The plant journal 1998 v.15 no.2 pp. 221-229
Xenopus laevis, peptides, protein transport, genes, roots, shoots, plant proteins, ova, Hordeum vulgare, open reading frames, binding proteins, gene expression, molecular weight, imbibition, messenger RNA, complementary DNA, amino acid sequences, seed germination, gene transfer, genetic transformation, nitrogen, embryo (plant), phenylalanine
A peptide transport gene (HvPTR1) expressed in the scutella of germinating barley grain has been cloned by an RT-PCR approach. Sequence analysis of the full length cDNA (2260 bp) revealed an open reading frame encoding a 579 amino acid protein of predicted molecular mass 63 kDa, which displayed 58% identity to the Arabidopsis thaliana peptide transporter AtPTR2-B. Expression of HvPTR1 in Xenopus laevis oocytes conferred a 48-fold increase in alanyl-[14C]phenylalanine uptake relative to water injected oocytes, confirming the function of HvPTR1 as a peptide transporter.
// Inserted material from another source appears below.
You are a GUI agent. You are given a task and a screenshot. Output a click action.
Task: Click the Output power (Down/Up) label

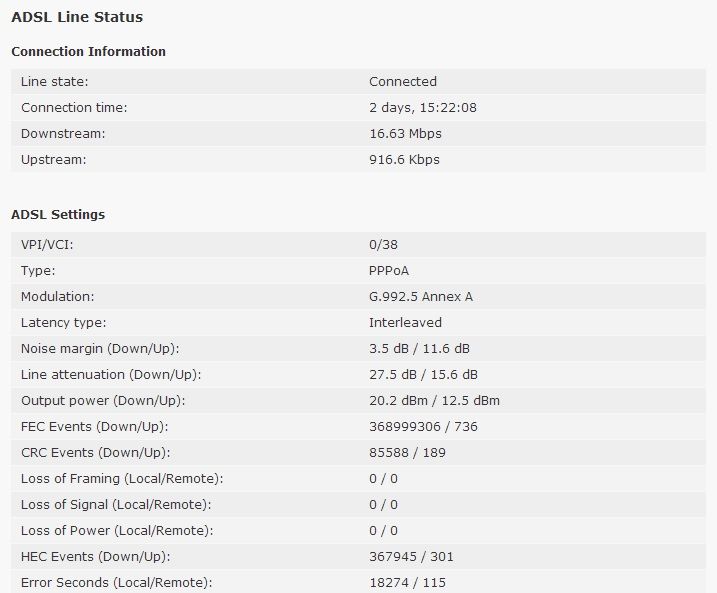(103, 401)
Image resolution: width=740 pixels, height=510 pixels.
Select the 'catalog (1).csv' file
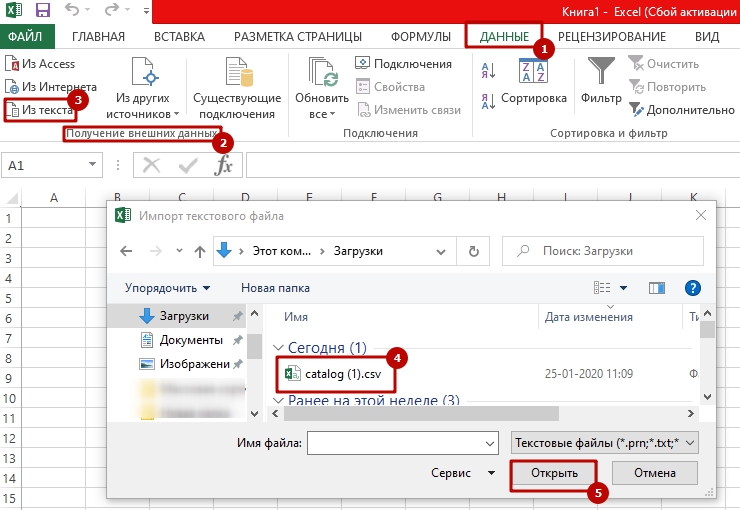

HvPTR1 expression was detectable only in the scutellum of the germinating barley grain, with no transcript found in roots, shoots or the embryo axis. Transcript levels increased rapidly from 6 to 24 h imbibition, correlating with the development of peptide transport activity in the barley scutellum. Peptide transport provides a significant source of organic nitrogen to the barley embryo for use in germination and growth processes associated with the early stages of seedling development. The temporal and spatial pattern of HvPTR1 expression is consistent with a central role for HvPTR1 in the transport of peptides in the germinating barley grain.